Politics – Abortion

ET staff writer
ET staff writer
15 June, 2018 2 min read

There have been two major developments regarding abortion in the north and south of Ireland. The UK Supreme Court rejected an attempt to liberalise the law banning abortion in Northern Ireland, but meanwhile the Republic of Ireland has voted in favour of legalising abortion in the south.

The result of the referendum in the Republic will add pressure to liberalise the law in the north. But the UK Supreme Court ruling will be welcomed by those who want to preserve the lives of unborn children in the province.

The case was brought to the UK Supreme Court by the Northern Ireland Human Rights Commission. But the court rejected their case, saying that the Commission had no standing to bring its legal challenge to the current law. However, some judges suggested that Northern Ireland’s abortions laws should be softened in some limited circumstances. But they accepted that the court had no basis for making that ruling.

In the Republic of Ireland a majority of voters backed a referendum to remove the 8th amendment of the country’s constitution. The 8th amendment had protected the lives of both mothers and unborn children. The Irish government says it will now introduce new legislation which will allow for access to abortion in the first twelve weeks of pregnancy on request, and in certain other circumstances from 12 to 24 weeks.

The focus has now turned to Northern Ireland which has a similar law to that in the Republic, generally prohibiting abortion but allowing it when continuing the pregnancy would put the mother’s life in physical or psychological danger. Research conducted by the ‘Both Lives Matter’ campaign, and upheld by the Advertising Standards Authority, show that an estimated 100,000 individuals are alive today who would not be if Northern Ireland had adopted the Abortion Act passed by the Westminster parliament in 1967.

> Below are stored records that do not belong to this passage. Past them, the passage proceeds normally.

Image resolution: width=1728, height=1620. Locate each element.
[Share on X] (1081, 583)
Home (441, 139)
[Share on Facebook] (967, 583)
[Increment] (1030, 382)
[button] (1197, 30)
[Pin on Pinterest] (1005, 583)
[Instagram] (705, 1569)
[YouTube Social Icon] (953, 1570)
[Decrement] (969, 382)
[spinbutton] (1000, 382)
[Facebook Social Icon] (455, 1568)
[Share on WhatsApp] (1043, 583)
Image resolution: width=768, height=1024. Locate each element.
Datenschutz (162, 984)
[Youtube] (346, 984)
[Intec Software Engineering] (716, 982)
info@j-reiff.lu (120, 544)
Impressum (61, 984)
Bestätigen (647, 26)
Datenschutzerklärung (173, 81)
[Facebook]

Pro-abortion campaign groups are mobilising their supporters right across the UK to contact their MPs to ask them to press for a change in the law in Northern Ireland through the Westminster parliament. Christian groups are asking supporters across the UK to contact their MPs, asking them to respect the law, which the Northern Ireland Assembly voted not to change in any way as recently as 2016.

MPs held a passionate debate on the issue in the House of Commons on 5 June, with many female MPs speaking out to defend the lives of unborn children. The annual rally ‘March for Life UK’ took place in London on 5 May, and record numbers took part in the demonstration.